ITEM 3.  INCORPORATION OF DOCUMENTS BY REFERENCE

     ENCAD, Inc. (the "Registrant") hereby incorporates by reference into 
this Registration Statement the following documents previously filed with the 
Securities and Exchange Commission (the "SEC"):

(a)  The Registrant's Annual Report on Form 10-K for the fiscal year ended
     December 31, 1997, filed with the SEC on March 31, 1998;

(b)  The Registrant's Quarterly Report on Form 10-Q for the fiscal quarter 
     ended March 31, 1998, filed with the SEC on May 15, 1998; and

(c)  The Registrant's Registration Statement No. 001-12652 on Form 8-A filed
     with the SEC on December 6, 1993 in which the terms, rights and provisions
     applicable to the Registrant's Common Stock are described.

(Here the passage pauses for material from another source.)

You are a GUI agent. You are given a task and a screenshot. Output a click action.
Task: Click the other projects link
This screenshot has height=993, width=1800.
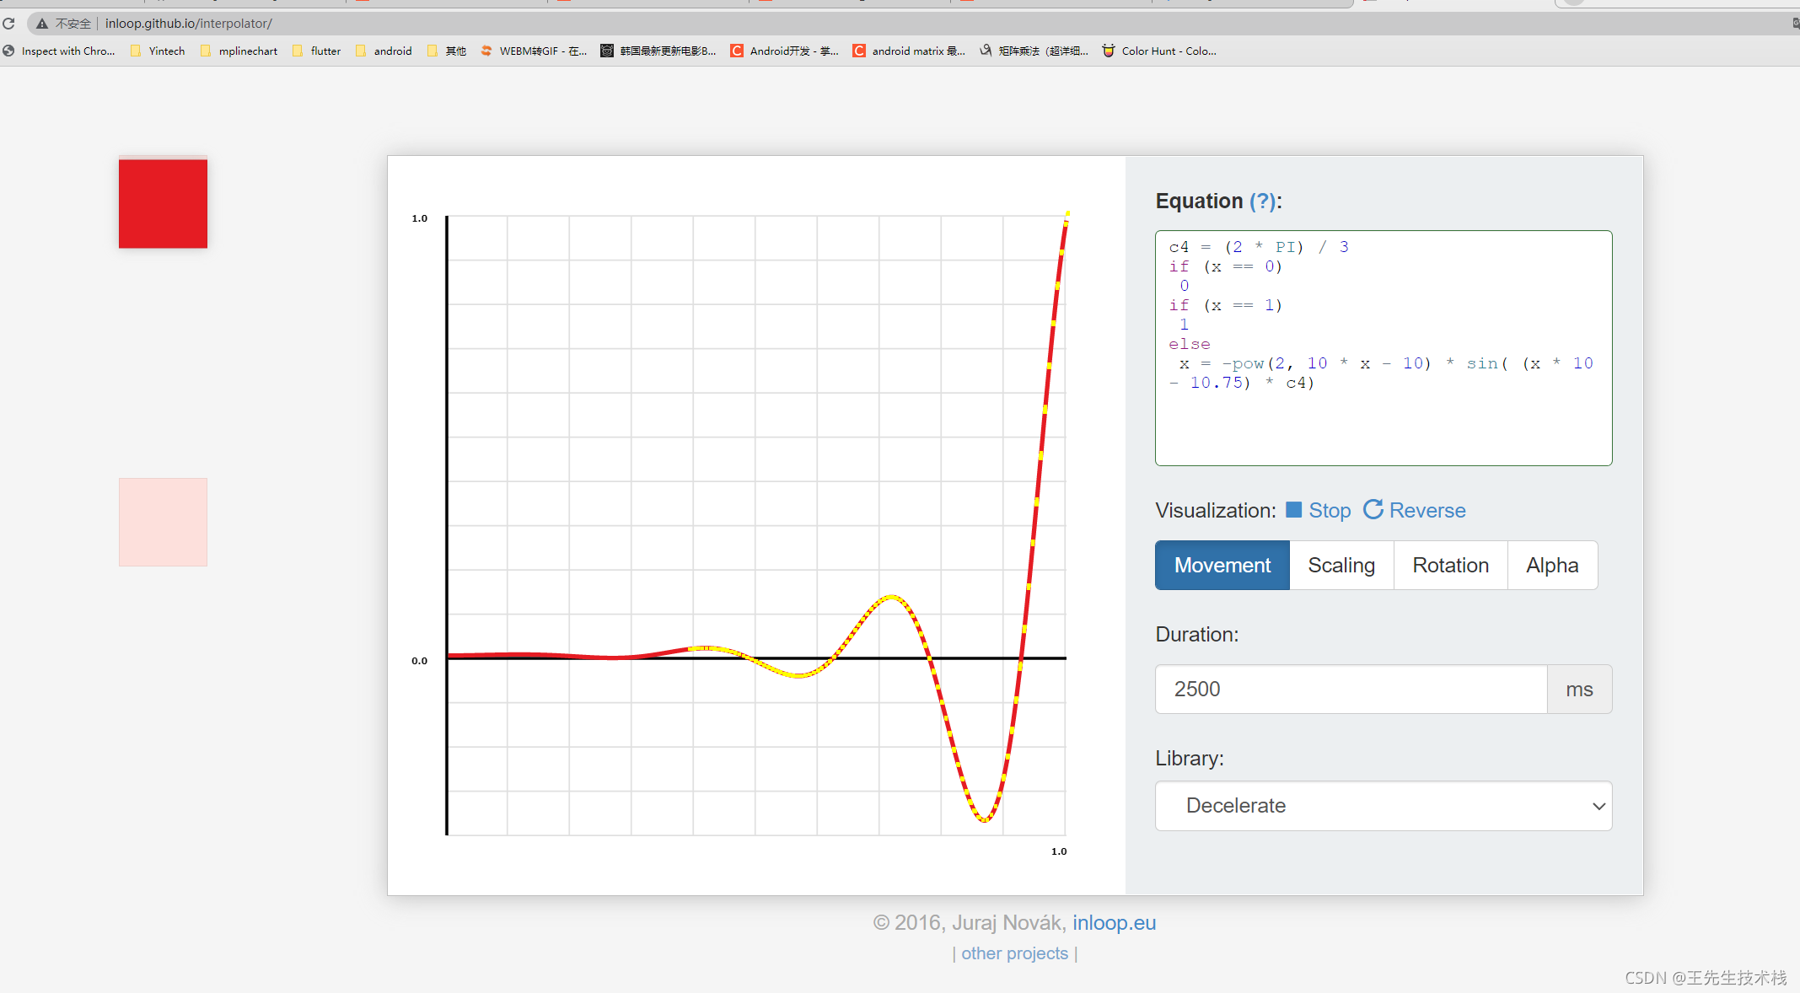click(x=1014, y=953)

     All reports and definitive proxy or information statements filed pursuant
to Section 13(a), 13(c), 14 or 15(d) of the Securities Exchange Act of 1934 (the
"1934 Act") after the date of this Registration Statement and prior to the
filing of a post-effective amendment which indicates that all securities offered
hereby have been sold or which deregisters all securities then remaining unsold
shall be deemed to be incorporated by reference into this Registration Statement
and to be a part hereof from the date of filing of such documents. Any statement
contained in a document incorporated or deemed to be incorporated by reference
herein shall be deemed to be modified or superseded for purposes of this
Registration Statement to the extent that a statement contained herein or in any
subsequently filed document which also is deemed to be incorporated by reference
herein modifies or supersedes such statement. Any such statement so modified or
superseded shall not be deemed, except as so modified or superseded, to
constitute a part of this Registration Statement.

ITEM 4.  DESCRIPTION OF SECURITIES

     Not applicable.

ITEM 5.  INTERESTS OF NAMED EXPERTS AND COUNSEL

     Not applicable.

ITEM 6.  INDEMNIFICATION OF DIRECTORS AND OFFICERS

     The Registrant's Bylaws (the "Bylaws") provide that the Registrant 
shall, to the fullest extent authorized by Delaware law, indemnify any 
director who is made, or is threatened to be made, a party to an action or 
proceeding, whether civil or criminal, administrative or investigative, by 
reason of being a director of the Registrant or a predecessor corporation of 
the Registrant, or is or was serving at the request of the Registrant as a 
director or officer of another corporation; provided, however, that the 
Registrant shall indemnify any such agent in connection with a proceeding 
initiated by such agent only if such proceeding was authorized by the 
Registrant's Board of Directors (the "Board"). The Bylaws further provide 
that such indemnification provisions shall: (i) not be deemed to be exclusive 
of any other rights to which those indemnified may be entitled under any 
bylaw, agreement or vote of stockholder or disinterested directors or 
otherwise, both as to action in their official capacities and as to action in 
another capacity while holding such office, (ii) continue as to a person who 
has ceased to be a director, and (iii) inure to the benefit of the heirs, 
executors and administrators of such a person. The Bylaws provide that the 
Registrant's obligation to provide indemnification shall be offset to the 
extent of any other source of indemnification or any otherwise applicable 
insurance coverage under a policy maintained by the Registrant or any other 
person. The Bylaws further provide that the Board in its discretion shall 
have the power to indemnify any person, other than a director, made a party 
to any action, suit or proceeding by reason of the fact that he, his testator 
or intestate, is or was an officer or employee of the corporation.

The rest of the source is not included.